WHAT IS BEING ASKED:
Reproduce every line of the items below word for word, leaving out the pictures.

Start SOURCE DATA

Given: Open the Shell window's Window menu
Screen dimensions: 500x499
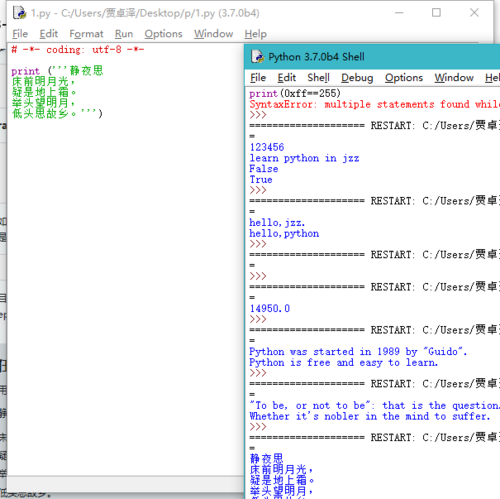Looking at the screenshot, I should (x=454, y=78).
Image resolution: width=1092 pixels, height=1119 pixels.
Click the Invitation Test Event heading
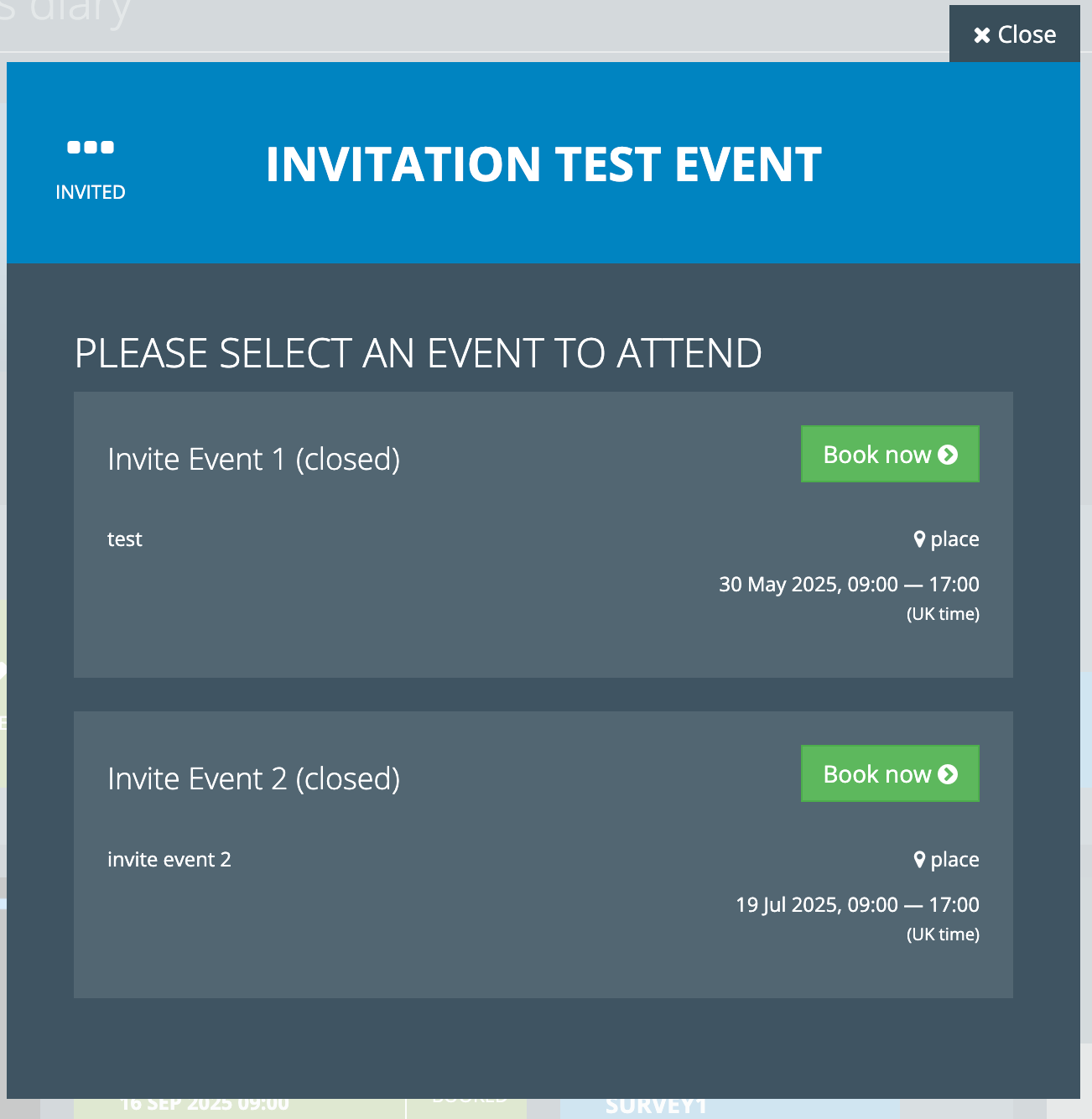[x=543, y=164]
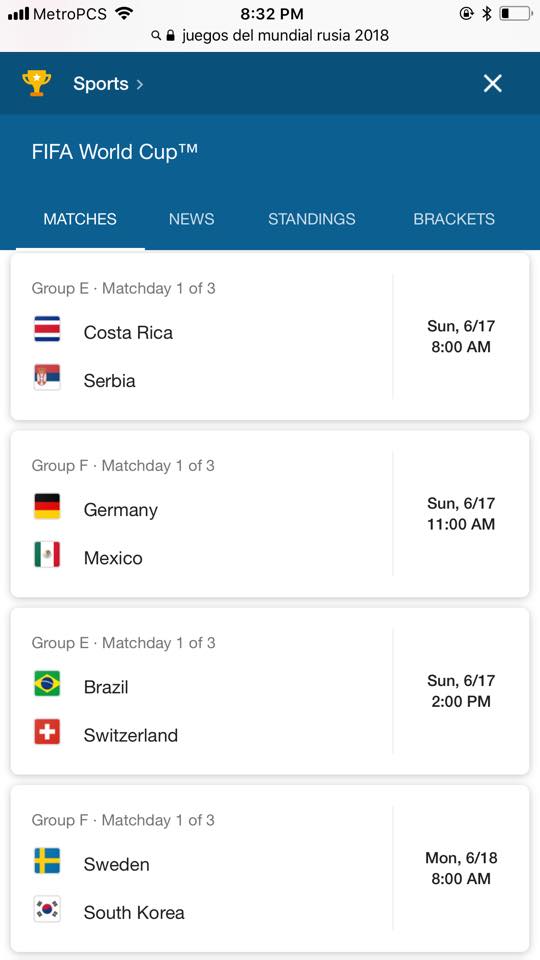Select the BRACKETS tab
The height and width of the screenshot is (960, 540).
coord(454,219)
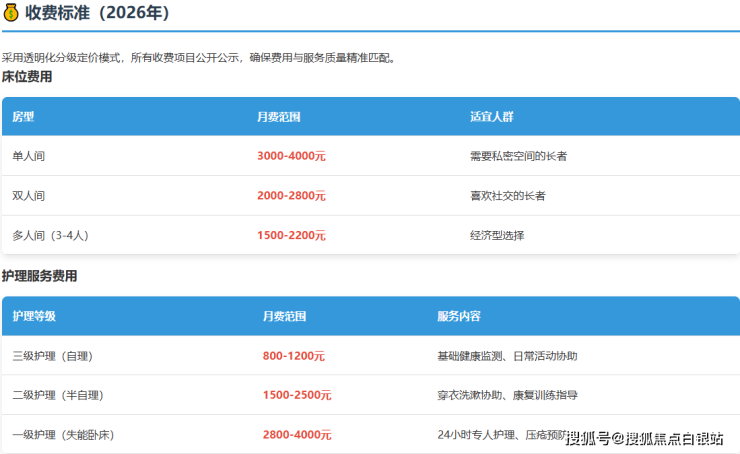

End SOURCE DATA

TASK OUTPUT:
Given: Open the Shell window's Window menu
Screen dimensions: 500x499
Looking at the screenshot, I should (x=454, y=78).
Image resolution: width=1092 pixels, height=1119 pixels.
Click the Invitation Test Event heading
[x=543, y=164]
Select the BRACKETS tab
The height and width of the screenshot is (960, 540).
coord(454,219)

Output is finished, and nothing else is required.